The Lion in the Night
African traditions of storytelling are many and varied, which comes as no surprise given the size, scale and cultural diversity of the continent whence they emerge. It's a brave ethnographer who goes in search of unifying themes: the weight of myth, fable and history - all of which go to inform modern representations of this singular art form - is overwhelming. And it is heartening to know that exponents of such forms are able to ply a compelling, and to some extent, frighteningly relevant, trade to a similar diversity of audiences here in the UK.
Where there is unanimity it is in purpose. Until the twentieth century, the history of much of Africa was agrarian, embodied in subsistence; the impulse to endure and survive in small, often isolated, settlements necessitated collective ways of thinking, planning and living. It is not difficult to see stories and storytelling developing and thriving against such a background: tales of 'the old times', regaled in images heavy with symbolism and local lore by elders, encouragers of essential traditions and guarantors of social continuity.
And performers like Nigerian-born Sola Story help to keep these traditions alive. Through representations of the physical aspects of ritualised storytelling - dance and frenetic movement - Sola encourages us to engage with our own inherent dynamism. Bringing his unique brand of 'narrative mindfulness' to Settle Stories on the 13th October, Sola will harness stories of Askari, or African warriors, and KaZimba Ngoma, meaning 'spirit of the lion in motion', in the service of effecting meaningful change in audience members' self-perception.
How, we wondered, is it possible to make fabular representations of the African experience relevant to the lives of modern audiences ? Sola gave us some clues in a recent interview:
Mythology is an expression of the collective human unconscious; a liminal map of what is possible, what is destructive and what is impossible, yet still achievable through improbable and often fantastic means. It is a numinous under/overlay of human experience, and just as Theseus's journey through the labyrinth and confrontation with the minotaur can metaphorise the heroic seeking of 21st century environmental advocates to dismantle the monstrous spectre of corporate ecological destruction, so too may African fabular representations be relevant to all people at all times. Besides, African mythology as an antecedent forms the root soil for interpretations of many of the world's heroic stories which, as Joseph Campbell said, are ultimately 'one story'.
Q. How do you go about selecting particular myths and fables from African storytelling traditions ? Do you use narratives that appear to have an especial serviceability for the cultural contexts of your audiences ?
The stories I select are definitely informed by the narratives I wish to engage specific audiences and participants with. I will use whole or parts of an ancient myth and even write some myself such as my ebook 'Nyinka's Daughter', published on Amazon.
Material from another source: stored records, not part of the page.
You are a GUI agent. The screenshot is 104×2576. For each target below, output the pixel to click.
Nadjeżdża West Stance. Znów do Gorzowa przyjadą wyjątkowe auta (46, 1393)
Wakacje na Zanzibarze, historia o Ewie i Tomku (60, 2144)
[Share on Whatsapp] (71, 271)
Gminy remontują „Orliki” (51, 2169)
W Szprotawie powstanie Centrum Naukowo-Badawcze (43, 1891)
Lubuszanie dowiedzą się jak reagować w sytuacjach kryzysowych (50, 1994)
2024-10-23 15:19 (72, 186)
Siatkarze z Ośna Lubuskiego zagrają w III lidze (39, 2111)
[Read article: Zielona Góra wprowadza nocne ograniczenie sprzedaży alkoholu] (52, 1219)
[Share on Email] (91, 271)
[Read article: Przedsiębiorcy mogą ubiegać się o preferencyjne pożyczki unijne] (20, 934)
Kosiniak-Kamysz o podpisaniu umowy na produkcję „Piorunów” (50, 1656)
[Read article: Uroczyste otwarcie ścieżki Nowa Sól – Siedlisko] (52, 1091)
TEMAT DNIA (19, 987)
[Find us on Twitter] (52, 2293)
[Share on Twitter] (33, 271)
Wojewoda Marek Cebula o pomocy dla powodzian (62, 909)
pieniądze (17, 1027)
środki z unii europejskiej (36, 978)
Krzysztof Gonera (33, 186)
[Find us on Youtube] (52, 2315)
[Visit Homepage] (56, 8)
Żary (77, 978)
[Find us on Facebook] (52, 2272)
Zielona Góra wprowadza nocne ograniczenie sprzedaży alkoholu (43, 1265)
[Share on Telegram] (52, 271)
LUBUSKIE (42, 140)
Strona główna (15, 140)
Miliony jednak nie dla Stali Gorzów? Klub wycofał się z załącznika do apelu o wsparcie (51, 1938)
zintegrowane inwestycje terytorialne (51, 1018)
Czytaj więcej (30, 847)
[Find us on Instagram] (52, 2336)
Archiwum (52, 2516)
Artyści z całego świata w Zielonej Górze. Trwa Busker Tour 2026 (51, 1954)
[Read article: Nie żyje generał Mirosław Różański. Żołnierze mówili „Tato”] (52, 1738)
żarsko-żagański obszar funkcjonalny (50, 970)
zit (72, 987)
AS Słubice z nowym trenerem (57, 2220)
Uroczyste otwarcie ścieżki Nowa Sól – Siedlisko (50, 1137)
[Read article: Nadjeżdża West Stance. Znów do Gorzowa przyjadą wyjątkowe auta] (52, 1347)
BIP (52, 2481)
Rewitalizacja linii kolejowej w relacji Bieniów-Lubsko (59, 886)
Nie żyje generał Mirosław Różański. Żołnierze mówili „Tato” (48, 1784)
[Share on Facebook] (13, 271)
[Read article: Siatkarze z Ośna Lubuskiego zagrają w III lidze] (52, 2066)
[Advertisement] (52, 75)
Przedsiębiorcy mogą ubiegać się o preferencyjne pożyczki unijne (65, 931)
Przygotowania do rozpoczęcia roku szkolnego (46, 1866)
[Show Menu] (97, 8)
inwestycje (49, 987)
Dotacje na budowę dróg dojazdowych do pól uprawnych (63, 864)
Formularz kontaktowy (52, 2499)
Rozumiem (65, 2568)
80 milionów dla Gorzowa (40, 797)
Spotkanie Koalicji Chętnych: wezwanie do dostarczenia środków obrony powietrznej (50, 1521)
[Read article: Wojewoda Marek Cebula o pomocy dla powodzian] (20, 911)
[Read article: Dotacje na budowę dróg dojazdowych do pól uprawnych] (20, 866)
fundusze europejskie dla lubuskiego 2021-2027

Q. How important are dance and movement to the way you develop your approach, and engage with audience participants ?
I am a teacher of a warrior dance tradition called KaZimba Ngoma which informs 'Physical Storytelling' which is a unique approach to embodiment in storytelling. It is completely integrated in, and essential to, my performance and I have definitely been known to engage with audience participants through these movements!
Q. Are stories and storytelling still significant amongst African cultures ?
I do not know of any African descendant culture either on the continent or in the diaspora where storytelling is not an integral part of that culture. The storyteller is still very much a live and vibrant, essential component of African society!